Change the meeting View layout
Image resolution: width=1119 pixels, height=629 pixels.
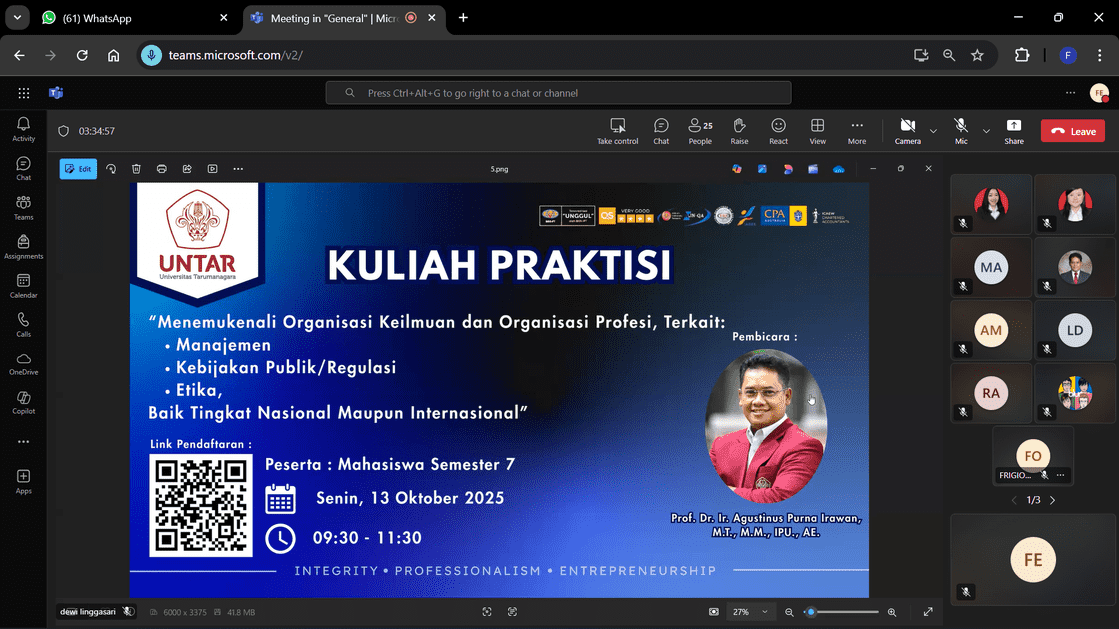tap(817, 130)
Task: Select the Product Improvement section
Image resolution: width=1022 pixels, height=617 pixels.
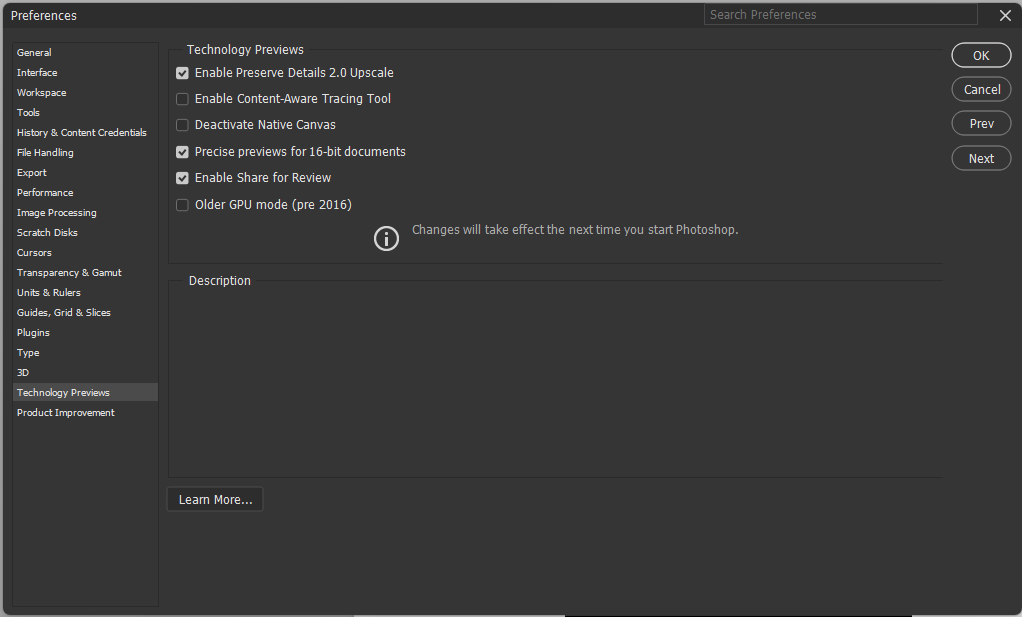Action: tap(65, 412)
==================================================
EXERCISE INSTRUCTIONS
Please reproduce nothing but the lines from the one containing "Task: Select the Product Improvement section" through the closing line of the listing, retyped word for word, pictures excluded.

THE ANSWER
Task: Select the Product Improvement section
Image resolution: width=1022 pixels, height=617 pixels.
Action: tap(65, 412)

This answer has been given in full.